Wherever a line in the data below holds "inside", copy that line.

(Items listed in a dataset)
# # # # #

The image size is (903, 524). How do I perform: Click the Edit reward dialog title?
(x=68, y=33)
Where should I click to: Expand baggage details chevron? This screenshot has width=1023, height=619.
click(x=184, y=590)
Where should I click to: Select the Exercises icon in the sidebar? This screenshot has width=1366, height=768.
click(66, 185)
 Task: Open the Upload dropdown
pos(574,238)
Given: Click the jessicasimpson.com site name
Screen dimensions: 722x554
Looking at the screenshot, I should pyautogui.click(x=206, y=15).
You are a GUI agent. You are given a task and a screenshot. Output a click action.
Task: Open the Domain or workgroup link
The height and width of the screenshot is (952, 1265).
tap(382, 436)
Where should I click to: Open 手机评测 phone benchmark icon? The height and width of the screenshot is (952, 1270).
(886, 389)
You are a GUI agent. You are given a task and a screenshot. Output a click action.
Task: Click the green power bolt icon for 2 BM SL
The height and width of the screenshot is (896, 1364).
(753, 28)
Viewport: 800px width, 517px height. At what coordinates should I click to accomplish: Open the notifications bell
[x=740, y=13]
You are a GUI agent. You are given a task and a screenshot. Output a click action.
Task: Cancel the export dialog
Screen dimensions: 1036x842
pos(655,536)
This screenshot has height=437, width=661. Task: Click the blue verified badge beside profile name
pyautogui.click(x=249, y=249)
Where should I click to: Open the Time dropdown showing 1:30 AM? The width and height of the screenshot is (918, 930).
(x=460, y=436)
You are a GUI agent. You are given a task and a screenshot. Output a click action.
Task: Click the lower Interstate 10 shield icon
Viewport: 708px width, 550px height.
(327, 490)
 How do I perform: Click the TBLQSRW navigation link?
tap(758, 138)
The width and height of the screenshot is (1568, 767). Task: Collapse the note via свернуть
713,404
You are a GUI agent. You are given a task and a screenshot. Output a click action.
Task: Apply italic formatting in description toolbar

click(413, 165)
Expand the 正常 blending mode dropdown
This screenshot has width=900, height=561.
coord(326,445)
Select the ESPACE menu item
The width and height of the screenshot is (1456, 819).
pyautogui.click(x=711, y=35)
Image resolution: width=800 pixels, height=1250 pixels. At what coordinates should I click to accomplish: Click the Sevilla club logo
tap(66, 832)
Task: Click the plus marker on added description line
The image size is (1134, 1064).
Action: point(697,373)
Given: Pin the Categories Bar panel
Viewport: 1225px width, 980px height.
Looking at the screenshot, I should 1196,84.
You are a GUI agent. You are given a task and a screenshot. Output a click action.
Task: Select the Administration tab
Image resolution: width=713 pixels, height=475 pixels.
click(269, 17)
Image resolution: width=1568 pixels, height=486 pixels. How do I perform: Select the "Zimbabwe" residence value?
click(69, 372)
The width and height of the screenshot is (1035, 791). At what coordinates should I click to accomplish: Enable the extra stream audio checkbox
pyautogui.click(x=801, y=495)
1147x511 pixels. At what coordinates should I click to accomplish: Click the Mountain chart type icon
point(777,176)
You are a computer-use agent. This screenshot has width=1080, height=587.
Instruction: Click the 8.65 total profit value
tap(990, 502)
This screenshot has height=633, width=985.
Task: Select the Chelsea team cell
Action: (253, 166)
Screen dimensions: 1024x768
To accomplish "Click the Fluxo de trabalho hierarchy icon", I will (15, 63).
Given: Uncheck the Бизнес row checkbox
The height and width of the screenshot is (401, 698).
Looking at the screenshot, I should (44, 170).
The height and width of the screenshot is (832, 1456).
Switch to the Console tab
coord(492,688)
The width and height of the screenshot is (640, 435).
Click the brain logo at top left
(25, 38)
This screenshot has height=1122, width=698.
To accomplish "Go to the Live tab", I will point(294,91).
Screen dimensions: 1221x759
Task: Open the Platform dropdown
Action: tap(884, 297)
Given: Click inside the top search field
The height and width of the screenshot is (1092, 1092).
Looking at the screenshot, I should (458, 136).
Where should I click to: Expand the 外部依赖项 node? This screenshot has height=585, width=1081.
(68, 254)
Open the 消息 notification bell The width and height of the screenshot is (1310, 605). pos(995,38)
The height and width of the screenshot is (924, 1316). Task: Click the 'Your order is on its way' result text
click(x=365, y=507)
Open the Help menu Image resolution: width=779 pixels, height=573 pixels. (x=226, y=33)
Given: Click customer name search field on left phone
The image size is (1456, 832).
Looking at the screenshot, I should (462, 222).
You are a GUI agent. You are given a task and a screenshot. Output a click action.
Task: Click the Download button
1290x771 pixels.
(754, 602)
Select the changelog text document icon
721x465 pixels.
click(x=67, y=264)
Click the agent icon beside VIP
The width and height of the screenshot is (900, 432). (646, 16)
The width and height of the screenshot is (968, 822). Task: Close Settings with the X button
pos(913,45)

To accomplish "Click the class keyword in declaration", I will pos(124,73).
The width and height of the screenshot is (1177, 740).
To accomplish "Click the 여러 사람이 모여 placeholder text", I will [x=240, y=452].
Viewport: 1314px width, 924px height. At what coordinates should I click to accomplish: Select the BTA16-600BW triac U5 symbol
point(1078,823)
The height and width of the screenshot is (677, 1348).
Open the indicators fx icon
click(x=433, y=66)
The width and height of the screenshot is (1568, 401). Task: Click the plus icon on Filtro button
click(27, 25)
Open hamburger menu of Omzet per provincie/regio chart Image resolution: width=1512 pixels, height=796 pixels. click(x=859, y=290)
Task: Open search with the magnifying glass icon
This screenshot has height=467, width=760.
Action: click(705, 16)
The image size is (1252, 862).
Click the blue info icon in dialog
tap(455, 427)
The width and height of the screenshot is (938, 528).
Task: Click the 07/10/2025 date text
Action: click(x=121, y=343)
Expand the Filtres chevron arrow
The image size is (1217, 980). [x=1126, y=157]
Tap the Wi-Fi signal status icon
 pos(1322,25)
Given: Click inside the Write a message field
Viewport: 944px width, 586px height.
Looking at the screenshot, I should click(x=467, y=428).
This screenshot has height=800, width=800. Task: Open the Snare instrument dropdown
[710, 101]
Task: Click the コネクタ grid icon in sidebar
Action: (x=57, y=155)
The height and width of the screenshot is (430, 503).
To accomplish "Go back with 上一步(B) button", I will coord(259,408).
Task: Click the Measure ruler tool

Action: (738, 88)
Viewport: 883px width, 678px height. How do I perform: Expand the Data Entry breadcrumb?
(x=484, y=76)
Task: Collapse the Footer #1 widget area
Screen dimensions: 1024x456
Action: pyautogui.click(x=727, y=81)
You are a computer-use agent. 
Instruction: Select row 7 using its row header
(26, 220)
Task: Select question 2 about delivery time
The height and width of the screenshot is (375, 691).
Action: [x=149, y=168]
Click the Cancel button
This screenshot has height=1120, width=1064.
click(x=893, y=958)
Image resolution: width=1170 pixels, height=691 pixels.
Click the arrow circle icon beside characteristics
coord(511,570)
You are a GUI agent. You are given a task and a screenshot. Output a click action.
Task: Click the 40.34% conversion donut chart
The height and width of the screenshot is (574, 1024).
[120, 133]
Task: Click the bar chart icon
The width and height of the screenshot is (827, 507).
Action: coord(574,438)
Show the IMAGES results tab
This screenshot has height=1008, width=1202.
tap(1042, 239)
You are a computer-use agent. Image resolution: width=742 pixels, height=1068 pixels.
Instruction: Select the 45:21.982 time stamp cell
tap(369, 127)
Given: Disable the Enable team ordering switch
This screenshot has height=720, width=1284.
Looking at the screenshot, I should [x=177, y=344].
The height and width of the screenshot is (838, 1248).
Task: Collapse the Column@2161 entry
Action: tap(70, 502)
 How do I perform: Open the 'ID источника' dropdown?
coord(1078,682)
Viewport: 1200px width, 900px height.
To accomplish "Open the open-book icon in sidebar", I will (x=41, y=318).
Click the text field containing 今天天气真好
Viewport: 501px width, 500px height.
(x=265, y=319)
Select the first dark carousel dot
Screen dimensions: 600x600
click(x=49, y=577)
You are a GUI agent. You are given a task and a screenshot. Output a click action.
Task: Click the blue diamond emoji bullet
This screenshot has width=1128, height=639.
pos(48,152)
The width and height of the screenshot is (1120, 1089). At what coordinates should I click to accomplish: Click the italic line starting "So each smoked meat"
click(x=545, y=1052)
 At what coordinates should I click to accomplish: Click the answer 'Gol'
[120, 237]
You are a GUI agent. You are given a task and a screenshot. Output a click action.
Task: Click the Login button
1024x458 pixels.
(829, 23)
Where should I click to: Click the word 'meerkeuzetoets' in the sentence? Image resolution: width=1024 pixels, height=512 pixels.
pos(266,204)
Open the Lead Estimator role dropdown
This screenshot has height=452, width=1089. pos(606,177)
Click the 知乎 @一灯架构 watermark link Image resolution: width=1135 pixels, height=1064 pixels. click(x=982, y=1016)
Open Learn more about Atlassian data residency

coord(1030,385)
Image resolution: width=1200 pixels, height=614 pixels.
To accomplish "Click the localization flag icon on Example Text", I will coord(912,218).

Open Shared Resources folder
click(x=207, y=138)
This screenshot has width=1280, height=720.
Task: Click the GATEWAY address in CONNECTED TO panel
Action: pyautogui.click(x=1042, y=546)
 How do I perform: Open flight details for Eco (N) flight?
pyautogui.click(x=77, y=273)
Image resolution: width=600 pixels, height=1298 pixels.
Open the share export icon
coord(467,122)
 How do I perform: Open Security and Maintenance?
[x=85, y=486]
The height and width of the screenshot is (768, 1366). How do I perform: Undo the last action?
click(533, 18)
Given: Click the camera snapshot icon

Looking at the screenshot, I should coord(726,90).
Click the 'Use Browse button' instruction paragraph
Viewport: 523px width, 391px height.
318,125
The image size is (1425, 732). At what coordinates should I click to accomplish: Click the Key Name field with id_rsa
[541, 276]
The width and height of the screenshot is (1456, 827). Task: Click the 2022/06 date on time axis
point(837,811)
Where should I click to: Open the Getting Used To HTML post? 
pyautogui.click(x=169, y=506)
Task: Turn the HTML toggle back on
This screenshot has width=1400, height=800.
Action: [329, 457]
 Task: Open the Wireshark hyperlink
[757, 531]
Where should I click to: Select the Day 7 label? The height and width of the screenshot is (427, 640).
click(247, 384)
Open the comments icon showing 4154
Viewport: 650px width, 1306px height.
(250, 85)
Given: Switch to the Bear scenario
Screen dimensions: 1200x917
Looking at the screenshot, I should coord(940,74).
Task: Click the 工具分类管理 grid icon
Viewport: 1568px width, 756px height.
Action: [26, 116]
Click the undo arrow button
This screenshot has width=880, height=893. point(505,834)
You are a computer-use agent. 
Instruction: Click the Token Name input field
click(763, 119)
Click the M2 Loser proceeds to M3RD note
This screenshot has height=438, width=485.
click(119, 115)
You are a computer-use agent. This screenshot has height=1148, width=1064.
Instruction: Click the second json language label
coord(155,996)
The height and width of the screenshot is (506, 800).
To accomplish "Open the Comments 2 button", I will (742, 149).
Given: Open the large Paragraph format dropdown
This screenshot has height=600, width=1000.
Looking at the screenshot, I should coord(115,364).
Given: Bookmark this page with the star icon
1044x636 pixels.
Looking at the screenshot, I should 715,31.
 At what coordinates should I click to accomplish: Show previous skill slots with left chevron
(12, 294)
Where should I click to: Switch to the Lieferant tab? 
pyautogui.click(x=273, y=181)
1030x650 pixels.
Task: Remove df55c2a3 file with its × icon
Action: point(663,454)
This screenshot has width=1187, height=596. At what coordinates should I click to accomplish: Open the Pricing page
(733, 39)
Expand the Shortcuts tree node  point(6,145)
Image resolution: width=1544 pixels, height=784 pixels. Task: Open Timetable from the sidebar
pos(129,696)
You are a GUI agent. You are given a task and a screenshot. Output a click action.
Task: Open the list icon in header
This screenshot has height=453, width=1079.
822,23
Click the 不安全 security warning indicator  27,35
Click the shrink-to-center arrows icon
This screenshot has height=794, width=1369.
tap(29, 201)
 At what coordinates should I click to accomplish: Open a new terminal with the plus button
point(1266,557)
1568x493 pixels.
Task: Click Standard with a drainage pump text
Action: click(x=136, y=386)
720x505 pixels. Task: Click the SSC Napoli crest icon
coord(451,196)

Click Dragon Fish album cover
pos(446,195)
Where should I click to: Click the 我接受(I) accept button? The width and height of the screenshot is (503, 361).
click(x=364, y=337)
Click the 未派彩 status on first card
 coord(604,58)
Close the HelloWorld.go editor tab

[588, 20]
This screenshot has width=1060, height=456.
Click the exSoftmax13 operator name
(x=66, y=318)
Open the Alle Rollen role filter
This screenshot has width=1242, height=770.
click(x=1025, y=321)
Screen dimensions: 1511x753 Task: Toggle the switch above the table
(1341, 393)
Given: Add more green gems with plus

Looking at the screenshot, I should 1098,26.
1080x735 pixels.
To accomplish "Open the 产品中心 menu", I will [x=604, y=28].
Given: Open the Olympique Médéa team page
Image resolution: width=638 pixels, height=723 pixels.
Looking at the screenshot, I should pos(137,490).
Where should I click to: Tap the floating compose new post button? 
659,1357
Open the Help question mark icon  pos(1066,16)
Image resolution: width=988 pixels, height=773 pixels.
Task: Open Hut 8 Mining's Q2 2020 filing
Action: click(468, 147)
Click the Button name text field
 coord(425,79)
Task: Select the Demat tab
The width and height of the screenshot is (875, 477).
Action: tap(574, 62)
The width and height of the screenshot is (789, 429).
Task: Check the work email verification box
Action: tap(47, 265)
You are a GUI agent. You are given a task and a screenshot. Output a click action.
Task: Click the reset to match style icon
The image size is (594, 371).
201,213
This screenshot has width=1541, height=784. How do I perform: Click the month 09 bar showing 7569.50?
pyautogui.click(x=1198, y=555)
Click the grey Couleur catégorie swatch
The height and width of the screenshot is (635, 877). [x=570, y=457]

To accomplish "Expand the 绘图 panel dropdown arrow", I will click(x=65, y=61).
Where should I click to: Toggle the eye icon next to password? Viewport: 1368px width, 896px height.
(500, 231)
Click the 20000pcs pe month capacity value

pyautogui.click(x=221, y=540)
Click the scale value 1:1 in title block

# # # # #

> **Exercise answer**
Given: Click inside the top search field
Given: Click inside the Write a message field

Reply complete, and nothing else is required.